L’incontro con alcuni marinai romani, naufragati fortunosamente in seguito all’affondamento delle navi sulle quali si trovavano imbarcati, ci ha permesso di apprendere alcuni dettagli importanti dello scontro navale. I suddetti hanno espresso parole di ammirazione nei confronti delle navi Pompeiane, che più leggere e dotate di marinai esperti delle insidie dello stretto, hanno avuto la meglio quanto a velocità e qualità nautiche. Ci è stato infatti spiegato dai sopravvissuti, dei quali nessuno ha voluto rivelare il proprio nome, che il pericolo maggiore è venuto dal maggior peso e taglia delle navi che compongono la flotta romana. Gli intervistati hanno infine ricordato, con la paura ancora visibilmente impressa nei volti, lo sconcerto provato di fronte alle incredibili correnti e alla marea tipica dello stretto.

Dopo questo primo scontro Pompeo è riuscito a potenziare ulteriormente la flotta a sua disposizione, continuando con la sua opera di pirateria, che ha portato ben presto al blocco dei rifornimenti che dalla Sicilia vengono inviati a Roma. La carestia che ne è seguita ha causato una grave crisi che ha portato nel 39 a. C. ad alcune preoccupanti sommosse.

Il patto di Miseno, accordo stipulato nell’estate dello stesso anno, che concedeva al generale romano l’amministrazione delle tre isole maggiori e che avrebbe dovuto porre fine al fenomeno della pirateria, si è rivelato fallimentare. Infatti Pompeo ha ripreso con le sue incursioni provocando il secondo e decisivo intervento di Ottaviano. Dopo un inizio altalenante che ha visto gli opposti schieramenti impegnati nella striscia di terra fra Tindari, Milazzo, Messina e Taormina, Sesto Pompeo ha conosciuto il gusto amaro della sconfitta a Nauloco, località non lontana da Spadafora. Qui molte delle sue navi sono state affondate e le poche sopravvissute sono state costrette a darsi alla fuga.
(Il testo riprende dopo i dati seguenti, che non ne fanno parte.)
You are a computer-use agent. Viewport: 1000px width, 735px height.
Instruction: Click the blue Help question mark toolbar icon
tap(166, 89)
Lo spettacolo offerto è stato incredibile, il gran numero di navi schierate sul luogo dello scontro, ha impedito in alcuni momenti che fosse possibile scorgere in lontananza la superficie di mare da loro occupata.
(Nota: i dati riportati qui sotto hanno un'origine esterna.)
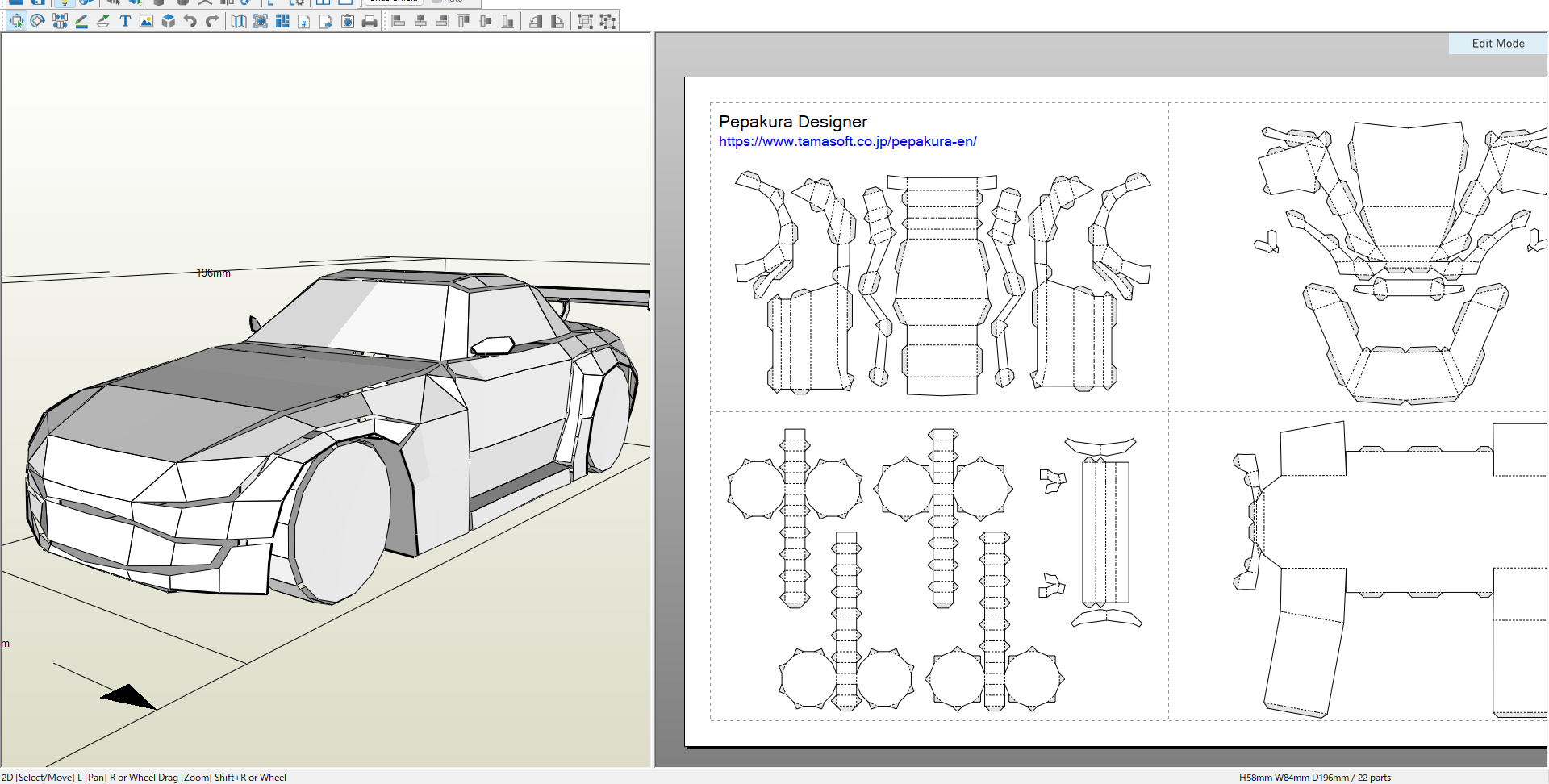Select the Edit Flaps tool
Sulla scia di questi eventi la fuga di Pompeo ha avuto delle conseguenze imprevedibili che hanno fatto vivere alla città momenti di vero e proprio terrore. Plinio, luogotenente di Pompeo, occupata Messina e accortosi della fuga del suo capo, si è infatti arreso ad Agrippa, ammiraglio di Ottaviano, e a Lepido, lasciando così la nostra città al saccheggio dell’esercito pompeiano e di quello triumvirale. Per molti giorni, saccheggi, violenze e uccisioni sono state perpetrate senza che fosse possibile porvi un freno. Niente è stato risparmiato dalla furia delle milizie, alle quali a stento siamo riusciti a sottrarci per poter dare testimonianza dell’orrore che si stava consumando. Solo con l’arrivo di Ottaviano e non essendo rimasto più nulla da saccheggiare, coloro che sono riusciti a mettersi in salvo hanno fatto ritorno in città, aiutando i sopravvissuti e iniziando la faticosa quanto indispensabile opera di ricostruzione.